É também Garmus que avalia o grande prazer de Deus em sua obra: “A criação no seu todo é perfeita, útil, bela e boa. Conseqüentemente, Deus gosta do que faz, Deus ama o que criou. As obras da criação são declaradas boas, porque propiciam e promovem vida. Porém, não é só Deus que produz vida. Também as plantas, os animais e o ser humano produzem vida”. A palavra criar, entretanto, é usada apenas para a ação de Deus; ao humano não compete criar, mas reproduzir. E como criatura, receptora de vida, o humano deve honrar o Criador com o respeito pela vida, seja que forma de vida for.

O teólogo Wayne Grudem fala sobre o propósito da Criação:

“É evidente que Deus criou seu povo para a sua própria glória, pois ele fala dos seus filhos e filhas como aqueles ‘que criei para minha glória, e que formei, e fiz’ (Is 43,7). Mas Deus não criou para seus desígnios somente os seres humanos. Toda a criação tem por meta revelar a glória de Deus. Mesmo a criação inanimada – as estrelas, o sol, a lua e o firmamento – dá testemunho da grandeza de Deus. ‘Os céus declaram a glória de Deus, e o firmamento anuncia as obras das suas mãos. Um dia discursa a outro dia, e uma noite revela conhecimento a outra noite’ (Sl 19.1,2). O cântico de adoração celestial em Apocalipse 4 vincula o fato de ter Deus criado todas as coisas com o ser ele digno de receber glória por elas.”

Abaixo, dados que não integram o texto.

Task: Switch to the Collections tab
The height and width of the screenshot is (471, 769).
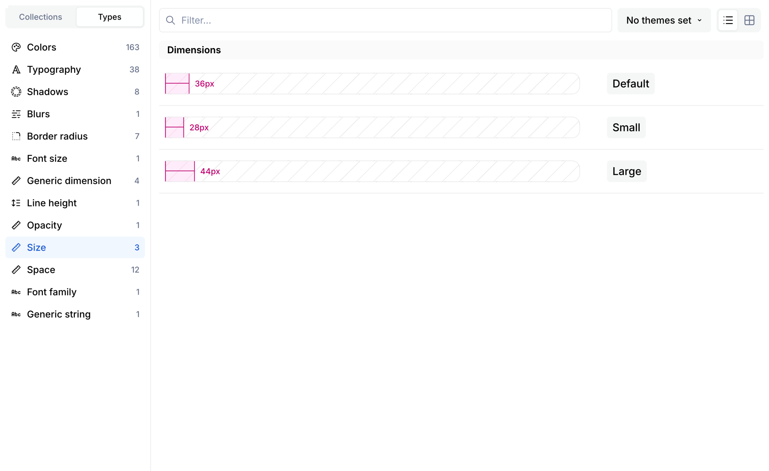Action: click(41, 17)

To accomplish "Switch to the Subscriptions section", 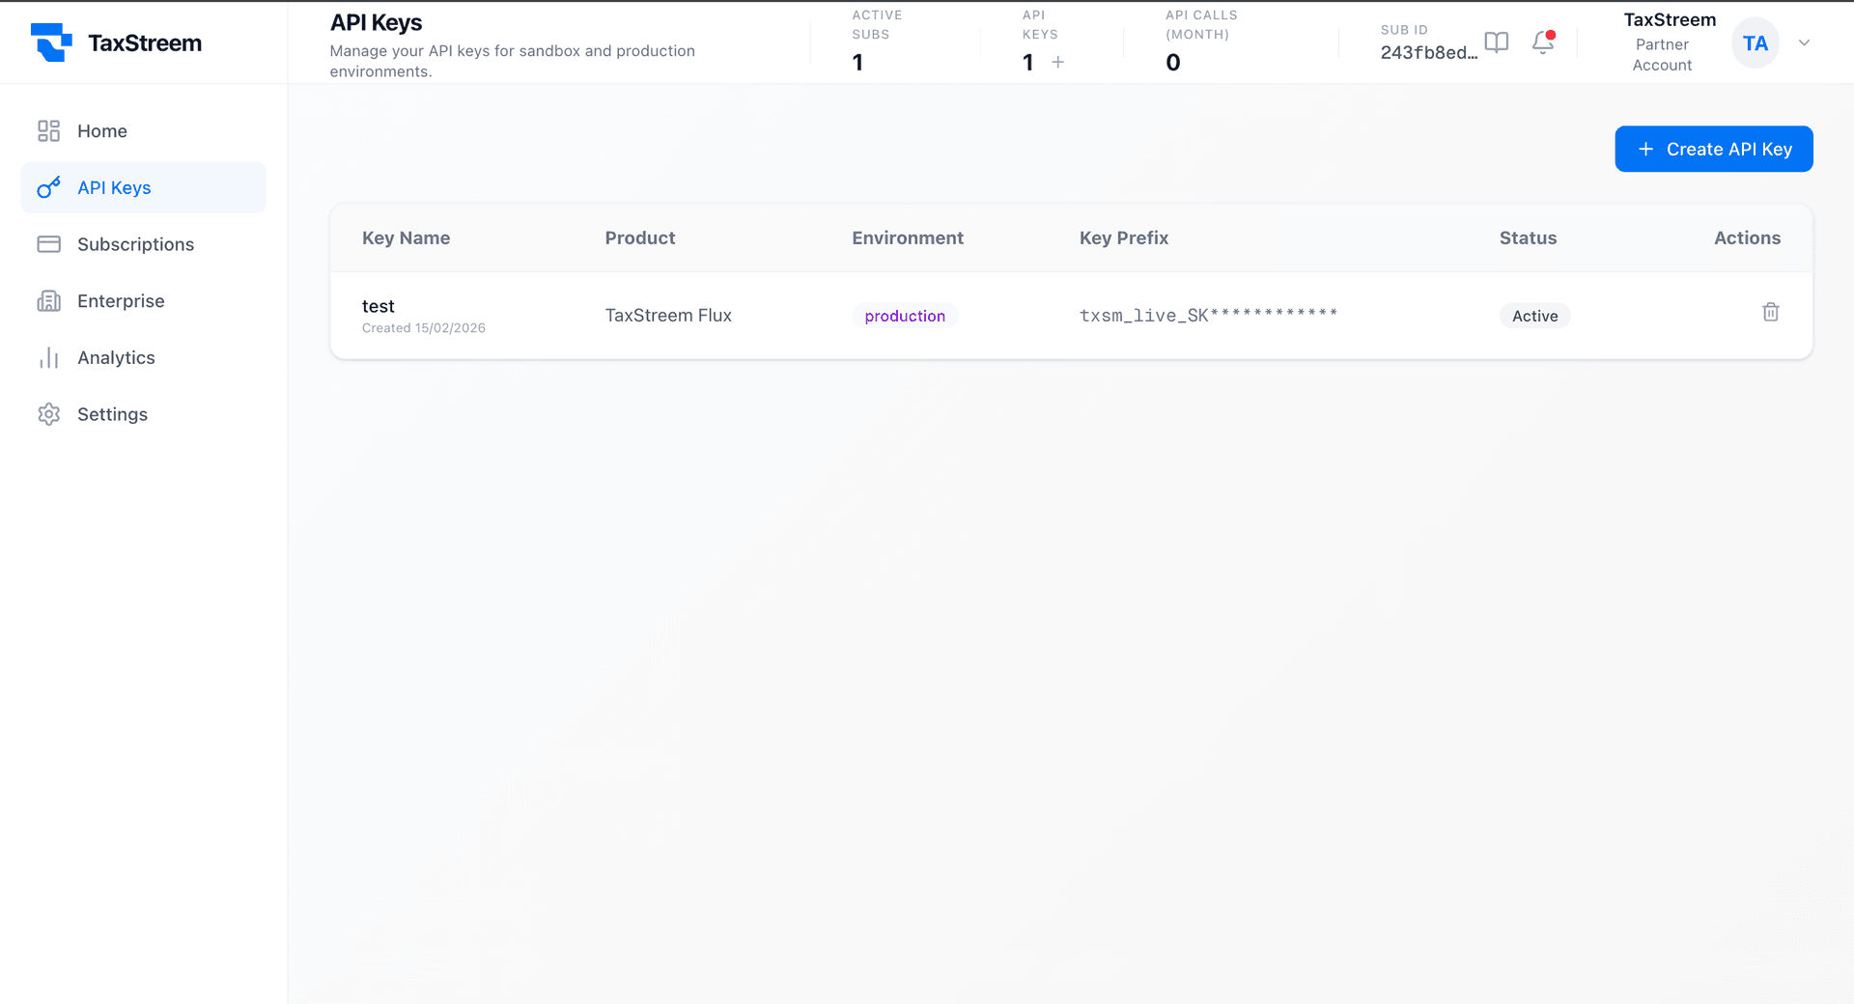I will (x=135, y=244).
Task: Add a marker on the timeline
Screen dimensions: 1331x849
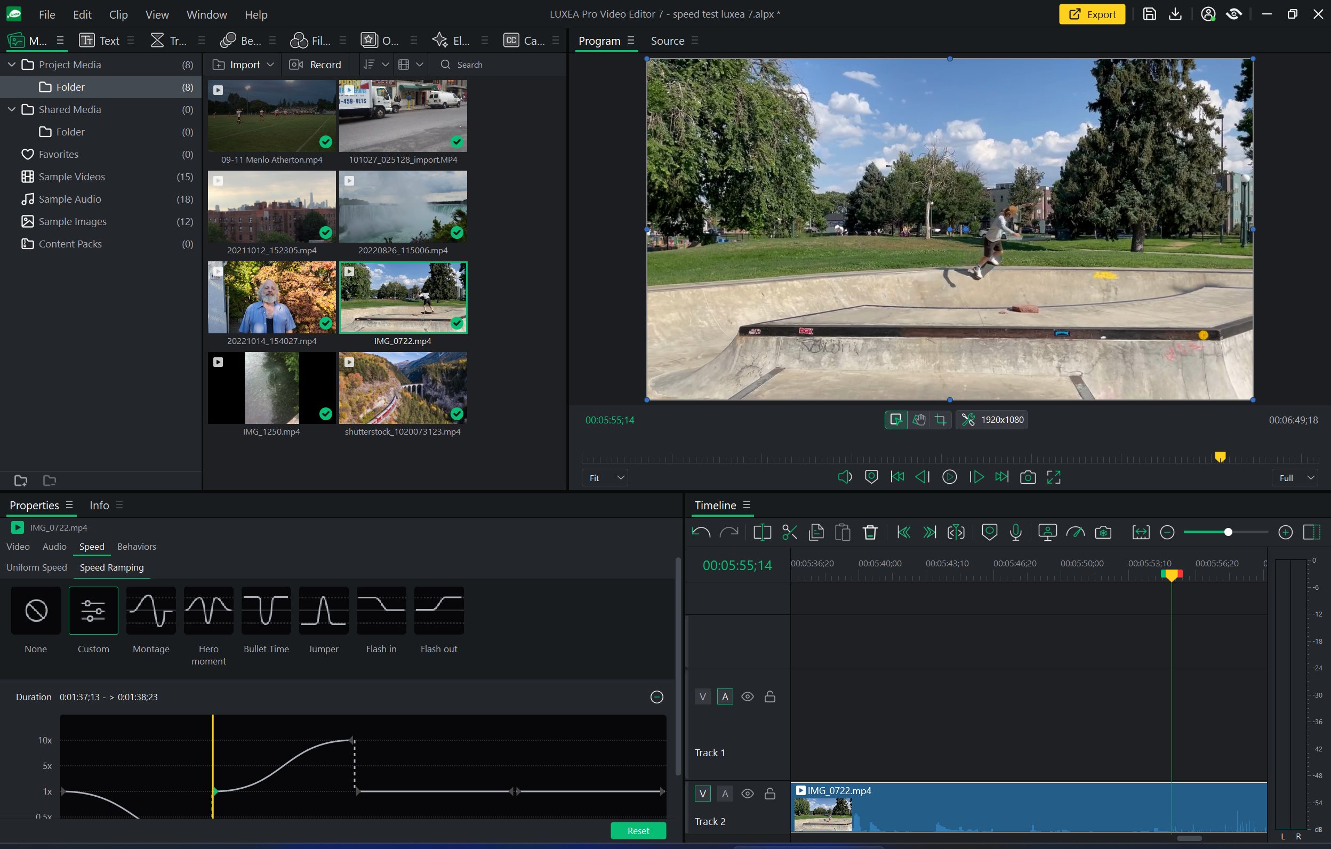Action: 989,532
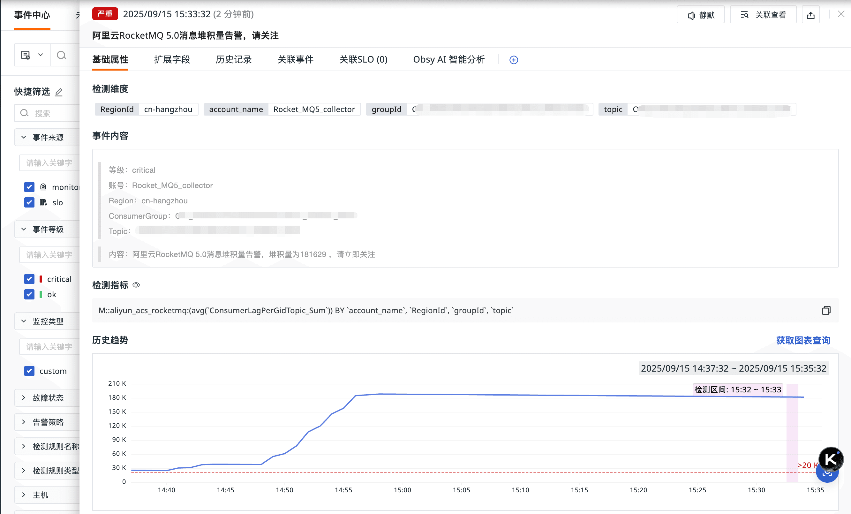Click the copy icon for metric query

coord(826,310)
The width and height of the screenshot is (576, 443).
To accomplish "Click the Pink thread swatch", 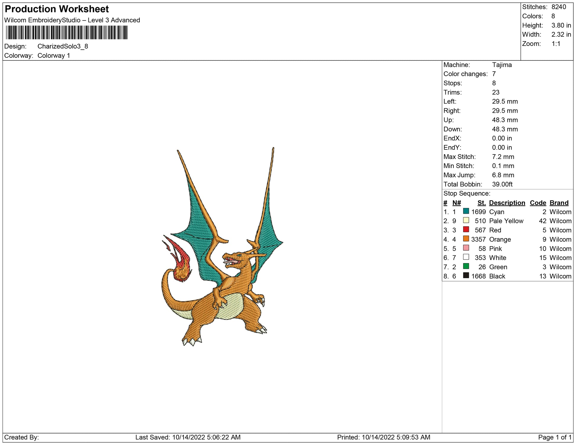I will 466,248.
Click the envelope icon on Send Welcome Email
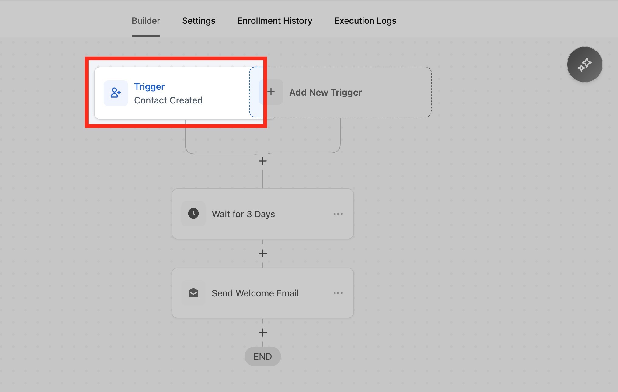 tap(193, 293)
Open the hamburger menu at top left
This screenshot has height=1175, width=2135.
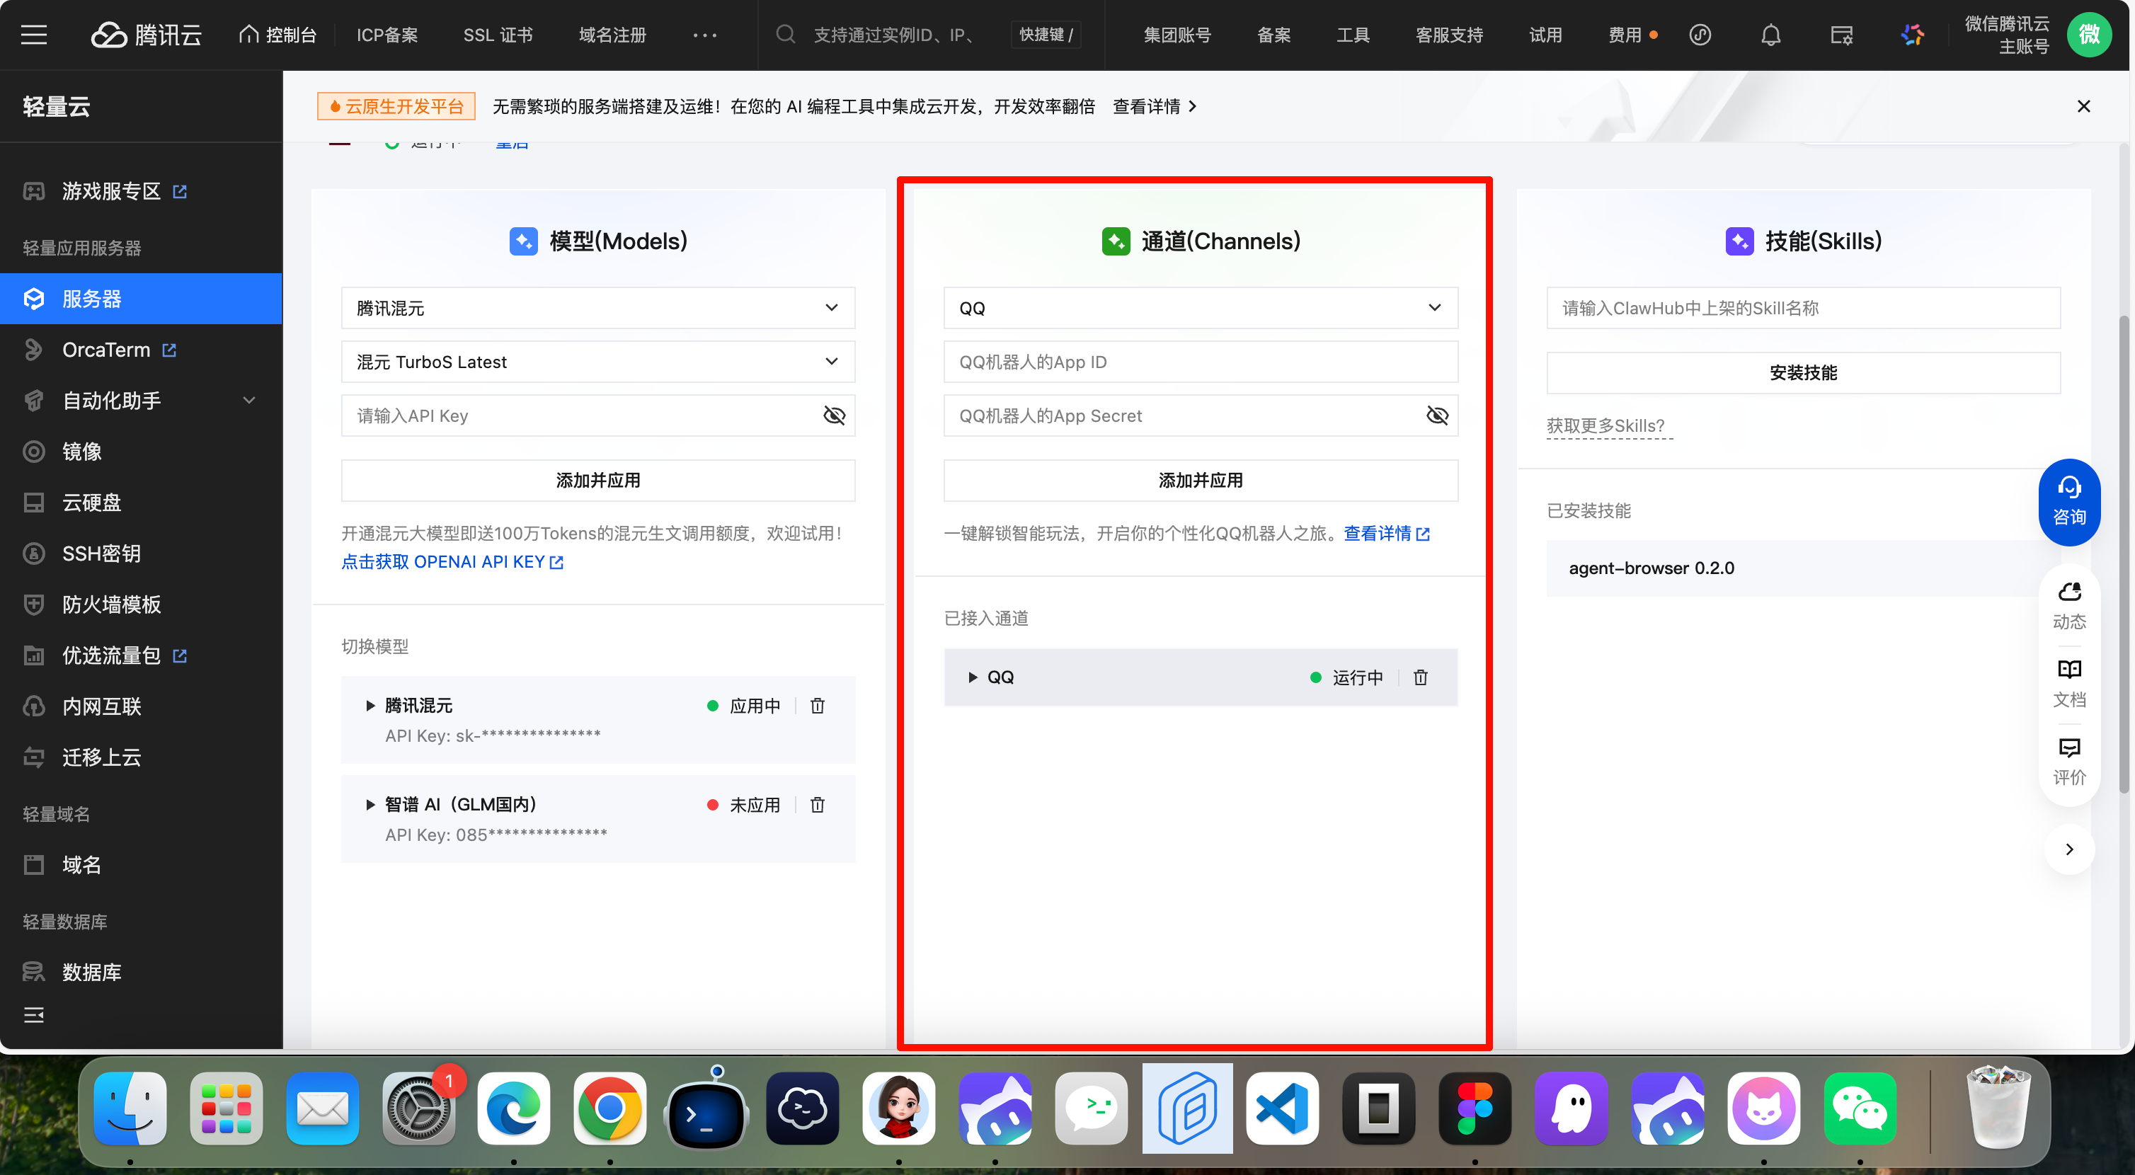point(34,35)
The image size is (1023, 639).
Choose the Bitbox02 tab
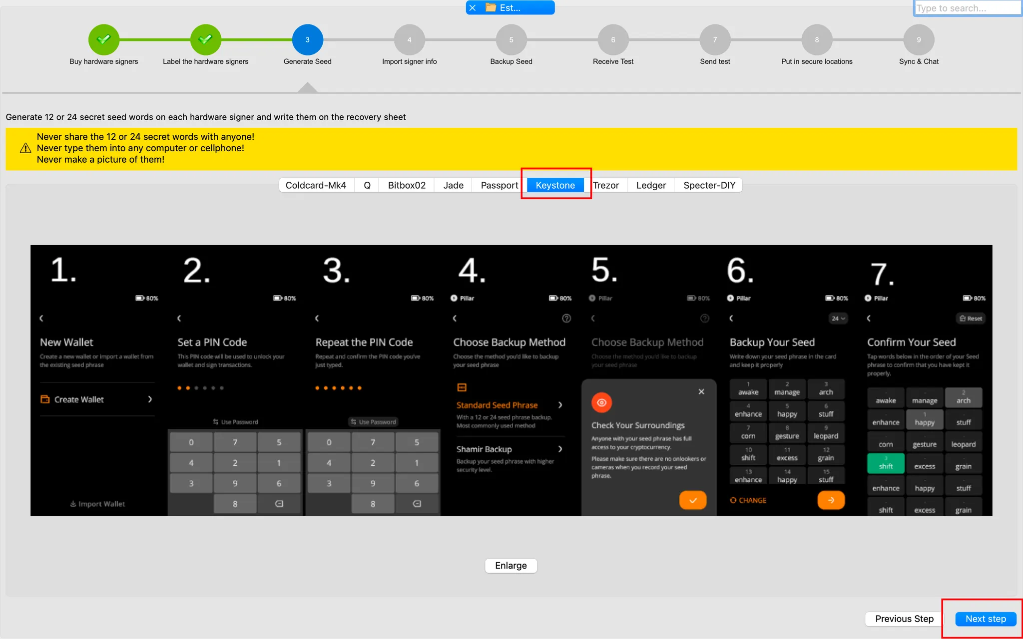point(407,185)
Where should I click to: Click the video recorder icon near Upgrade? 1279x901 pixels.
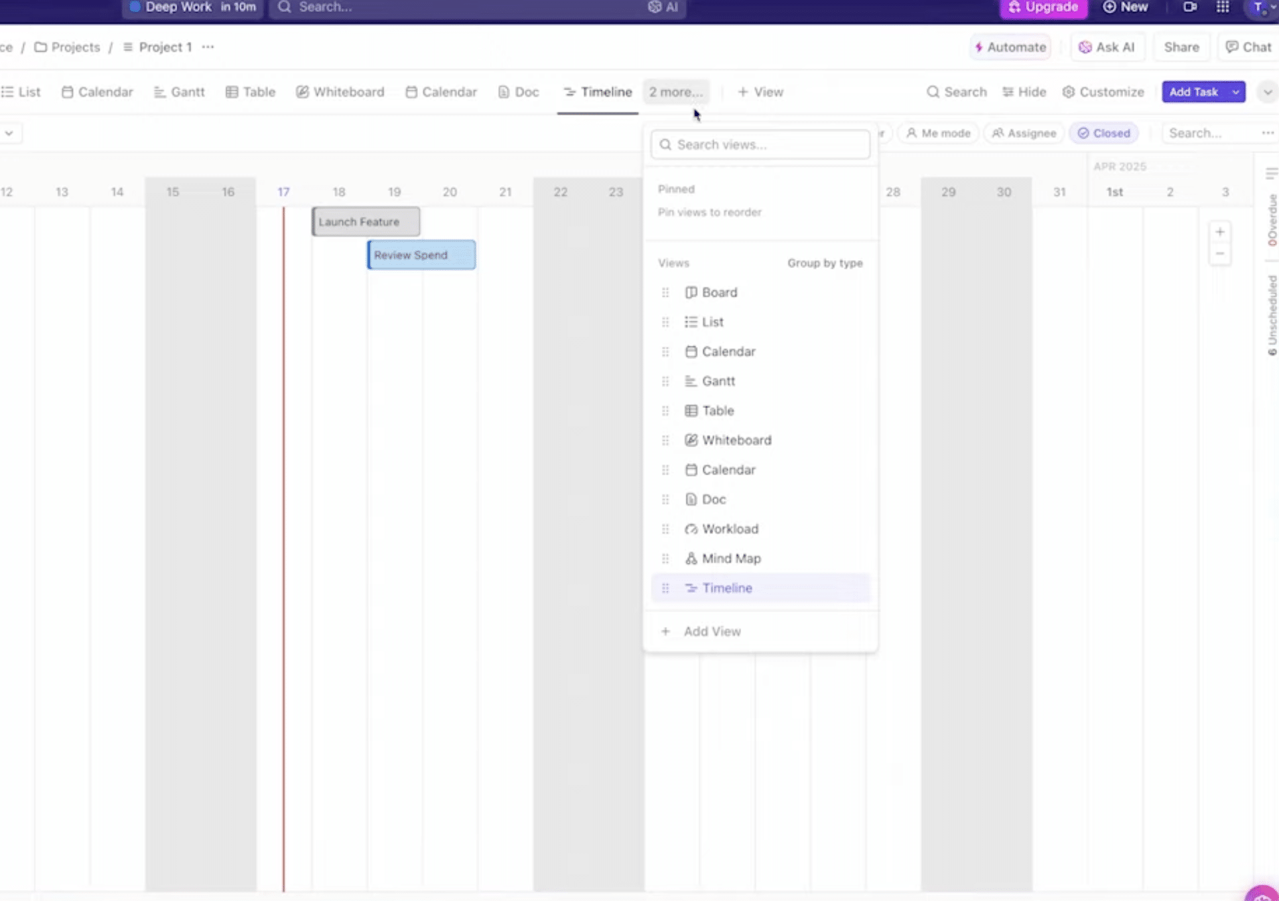1189,7
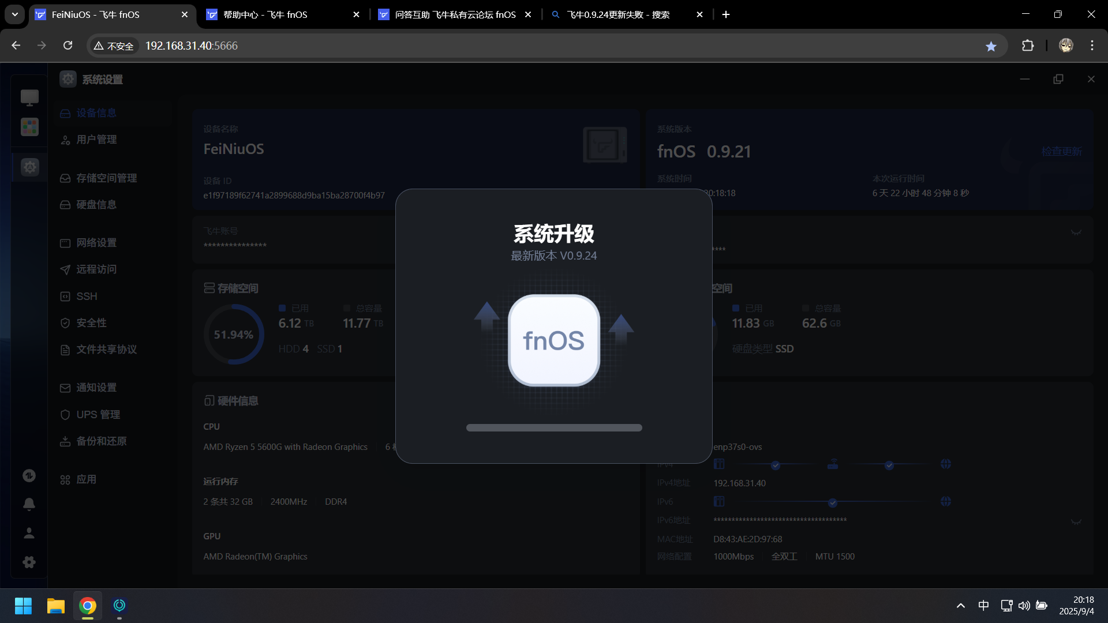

Finalmente, acrescenta que se Deus criou o universo para manifestar a sua glória, cabe a toda a natureza criada cumprir sua finalidade. Ao humano, o que serve/cultiva e guarda e também administra/domina, compete uma maior responsabilidade de honrar o Criador com a promoção da glória de sua criação: que seu cuidado, proteção e governo venham a tornar o ambiente habitável para todos os outros seres criados e deleitoso para o Grande Idealizador.

Referências bibliográficas

GRUDEM, Wayne. Teologia sistemática. São Paulo : Vida Nova, 1999.

LARSEN, Dale & Sandy. Sete mitos sobre o cristianismo. São Paulo : Vida, 2000.

MÜLER, Ivo Perspectivas para uma nova Teologia da Criação. Petrópolis, RJ : Vozes, 2003.

PRIMAVESI, Anne. Do apocalipse ao gênesis. São Paulo : Paulinas, 1996.

SOUZA Filho, João A. de. Ecologia à luz da Bíblia. 2ª ed. São Paulo : Vida, 1992.